1925: un ragazzo di 23 anni si ritira da solo qualche giorno d’estate a Helgoland, un’isoletta del Mare del Nord sferzata dai venti e dalle onde del mare, per sfuggire all’allergia da polline di cui soffre. Questo ragazzo è Werner Heisenberg, uno dei più grandi fisici del Novecento che proprio durante questo soggiorno elabora una complessa teoria matematica che è alla base della fisica quantistica.
In questo libro avvincente il fisico Rovelli ci guida nelle varie tappe di quella che è una vera e propria saga della fisica contemporanea e che non a caso Karl Popper ha definito come uno “scisma” con la fisica classica.
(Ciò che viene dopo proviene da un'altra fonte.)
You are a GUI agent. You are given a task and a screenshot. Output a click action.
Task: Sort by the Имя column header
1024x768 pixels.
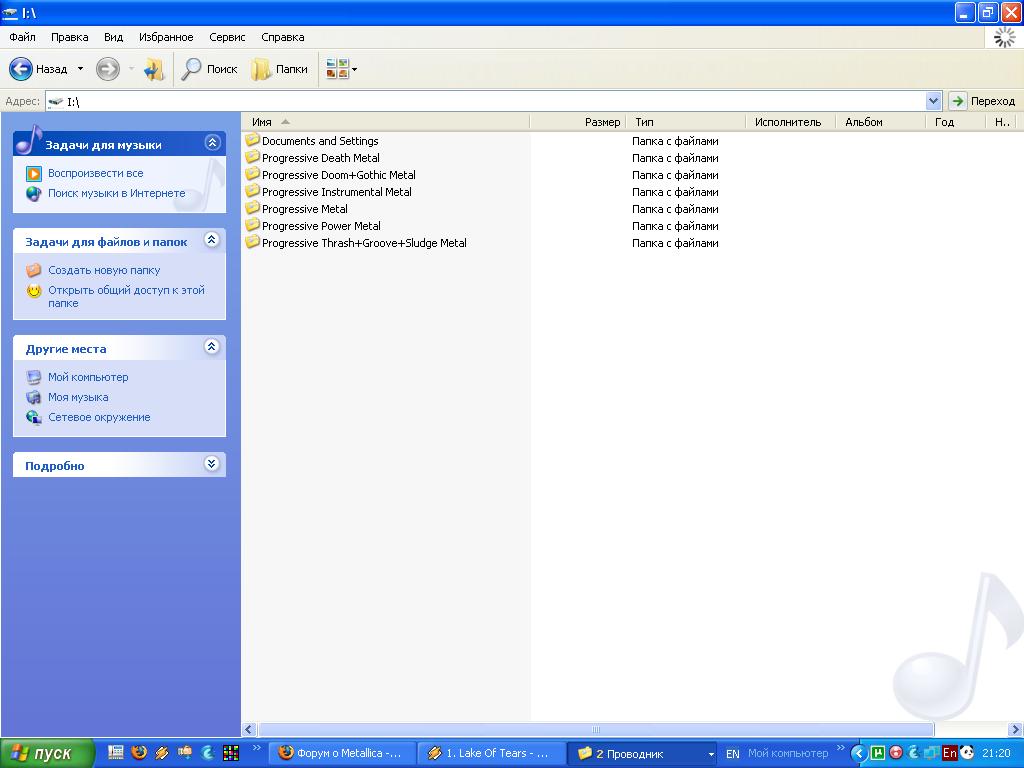pyautogui.click(x=262, y=122)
La fisica quantistica rompe, infatti, la convinzione che dello stato di una particella si possa dare sempre una descrizione completa, prescindendo dall’osservatore. I tre pilastri sui quali si basa (la granularità, ossia l’energia si trasmette per piccolissimi grani, i quanti; l’osservabilità, cioè i risultati si riferiscono solo a risultati sperimentali e non a proprietà innate degli oggetti, indipendenti da chi li osserva; infine la probabilità, ossia lo stato delle particelle non è più caratterizzato, come nella meccanica classica di Isaac Newton, dai valori di quantità osservabili, ma richiede di misurare una distribuzione di probabilità per i diversi possibili valori) aprono da subito delle evidenti implicazioni filosofiche: “La scoperta della teoria dei quanti, io credo, è la scoperta che le proprietà̀ di ogni cosa non sono altro che il modo in cui questa cosa influenza le altre. Esistono solo nell’interazione con altre cose […] è a queste interazioni che dobbiamo guardare per comprendere la natura, non agli oggetti isolati.”
Queste affermazioni mi hanno rievocato subito l’incipt del Tractatus logicus-philosophicus di Ludwig Wittgenstein, pubblicato pochi anni prima del mitico soggiorno di Heisenberg a Helgoland e che ho riportato nel titolo.
Le abilità di Rovelli in questo libro sono tante, anche perché si pone da subito nell’introduzione l’obiettivo di coinvolgere sia lettori inesperti della materia, sia i suoi colleghi in questo dibattito che si è sviluppato fino all’oggi, elencando le varie alternative di uscita dalle enormi difficoltà aperte dalla fisica quantistica e fornendone anche la sua interpretazione relazionale. Quelle che ho trovato più convincenti sono due:
1. La capacità di descrivere la storia della fisica innanzitutto in modo diacronico (dimensione che manca completamente nei programmi delle nostre scuole superiori ancora vittime di un’impostazione gentiliana), ma anche in modo umano, dipingendoci i protagonisti con i loro caratteri, i loro tic, i loro dubbi;
2. L’insistenza sull’interrelazione tra sapere scientifico e sapere umanistico, tra la fisica e le tante scienze correlate con la filosofia e con la letteratura, anche questa dimensione che manca spesso nelle nostra scuola italiana.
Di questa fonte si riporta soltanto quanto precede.